• PROBLEM DETAILS
Make an exact copy of the records, dropping all pictures.

• RECORDS PROVIDED
▼

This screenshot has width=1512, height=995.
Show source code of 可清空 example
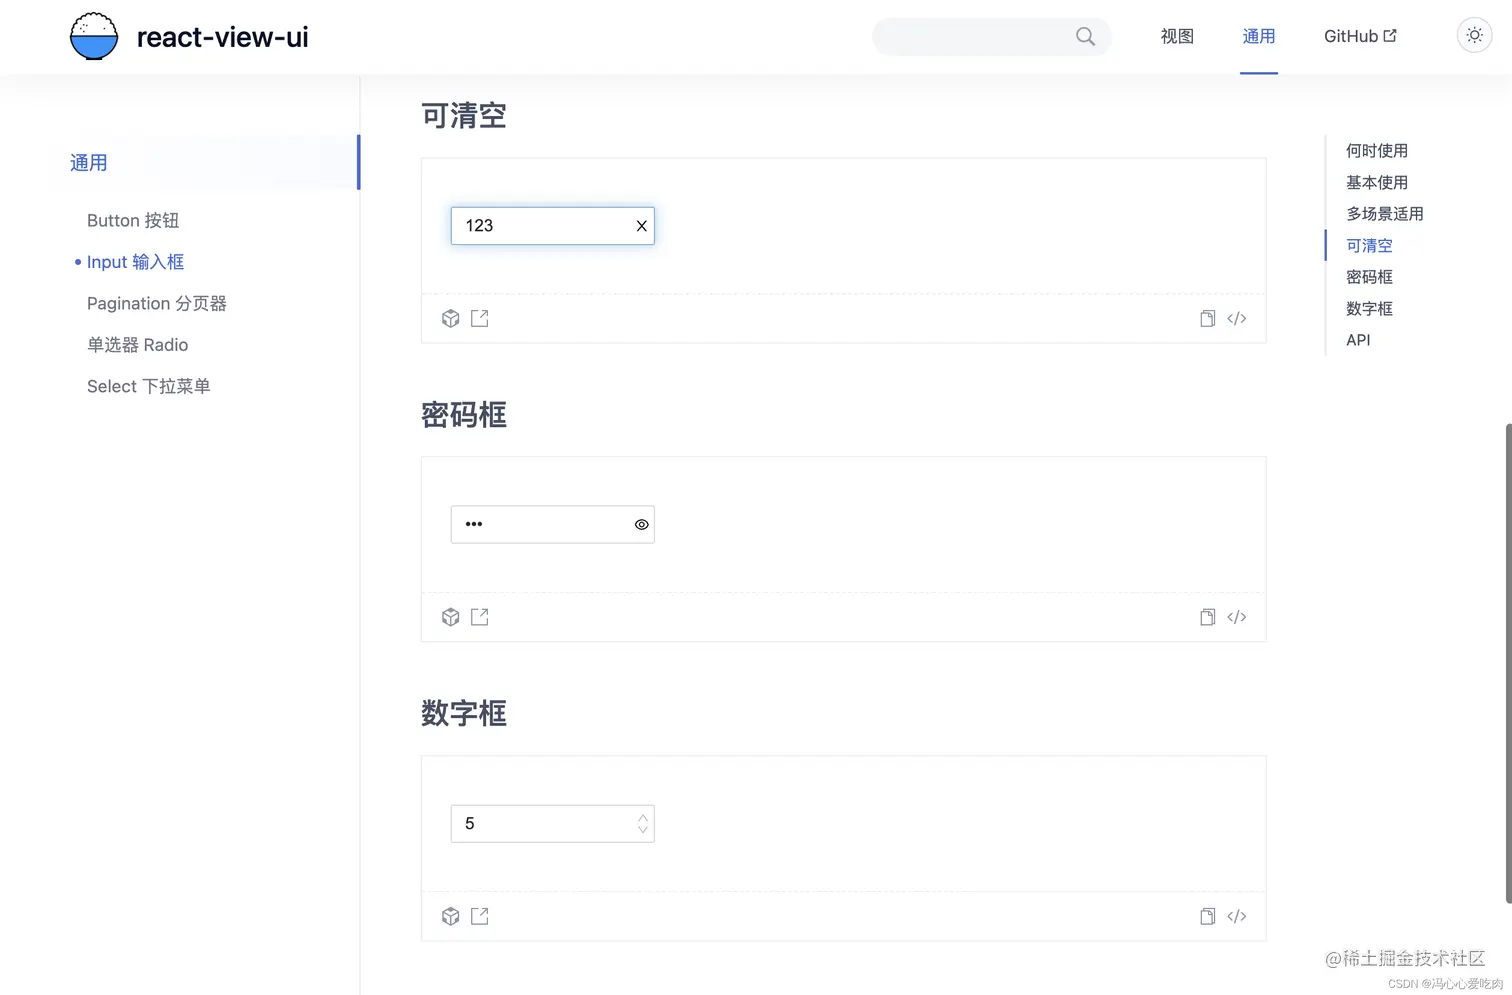[x=1237, y=318]
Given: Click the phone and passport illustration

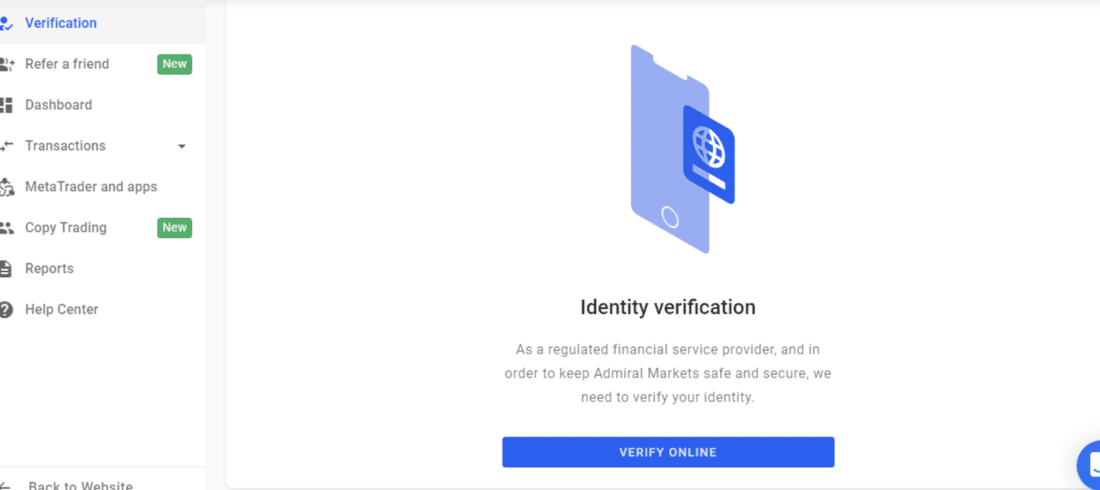Looking at the screenshot, I should [683, 150].
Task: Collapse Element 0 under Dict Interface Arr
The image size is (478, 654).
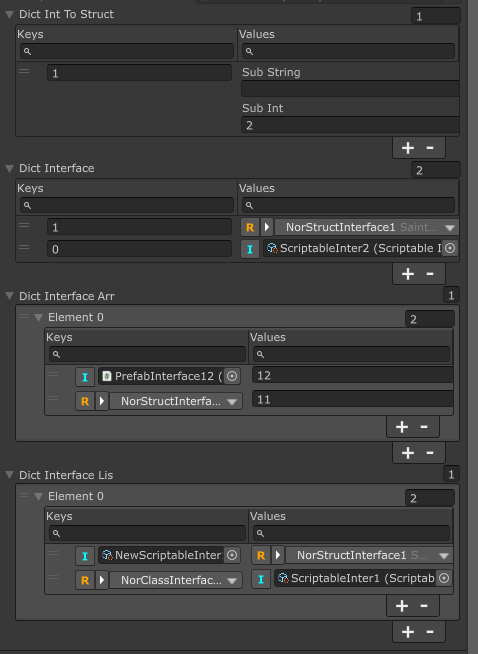Action: click(x=39, y=317)
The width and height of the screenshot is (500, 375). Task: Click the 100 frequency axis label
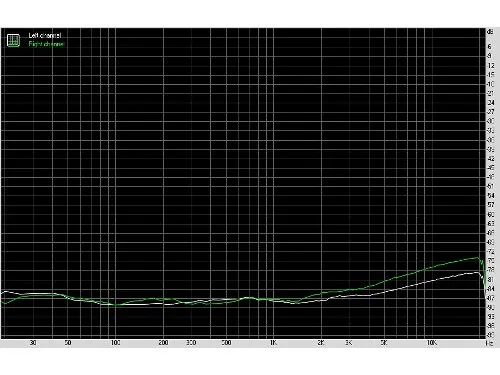pyautogui.click(x=115, y=343)
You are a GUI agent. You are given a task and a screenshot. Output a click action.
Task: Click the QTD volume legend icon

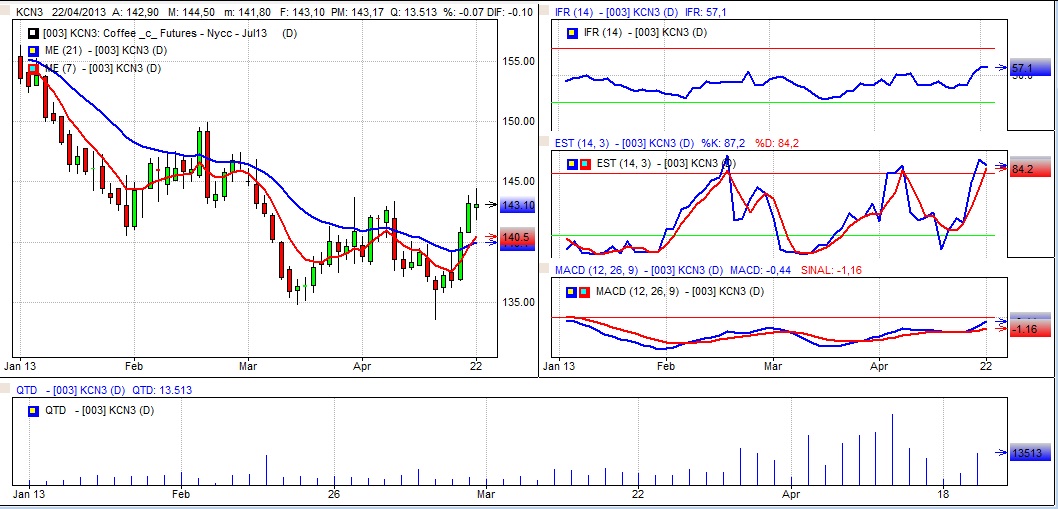pyautogui.click(x=34, y=410)
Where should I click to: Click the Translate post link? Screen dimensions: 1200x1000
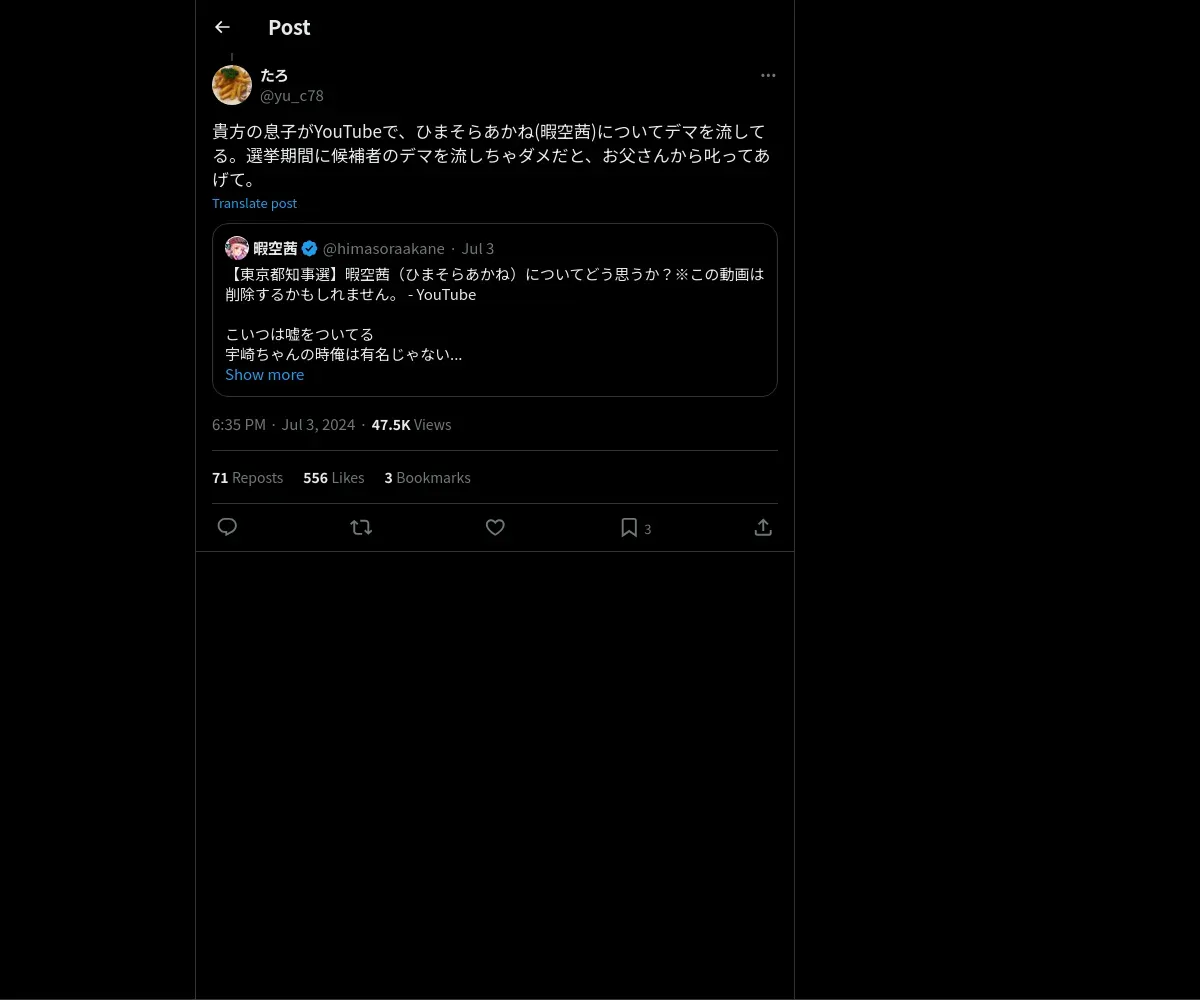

▲

• RESULT OF THE TASK
This screenshot has width=1512, height=995.
Show source code of 可清空 example
[x=1237, y=318]
Given: Click the phone and passport illustration

Looking at the screenshot, I should [683, 150].
Task: Collapse Element 0 under Dict Interface Arr
The image size is (478, 654).
Action: click(x=39, y=317)
The width and height of the screenshot is (500, 375). Task: Click the 100 frequency axis label
pyautogui.click(x=115, y=343)
You are a GUI agent. You are given a task and a screenshot. Output a click action.
Task: Click the QTD volume legend icon

pyautogui.click(x=34, y=410)
Where should I click to: Click the Translate post link? Screen dimensions: 1200x1000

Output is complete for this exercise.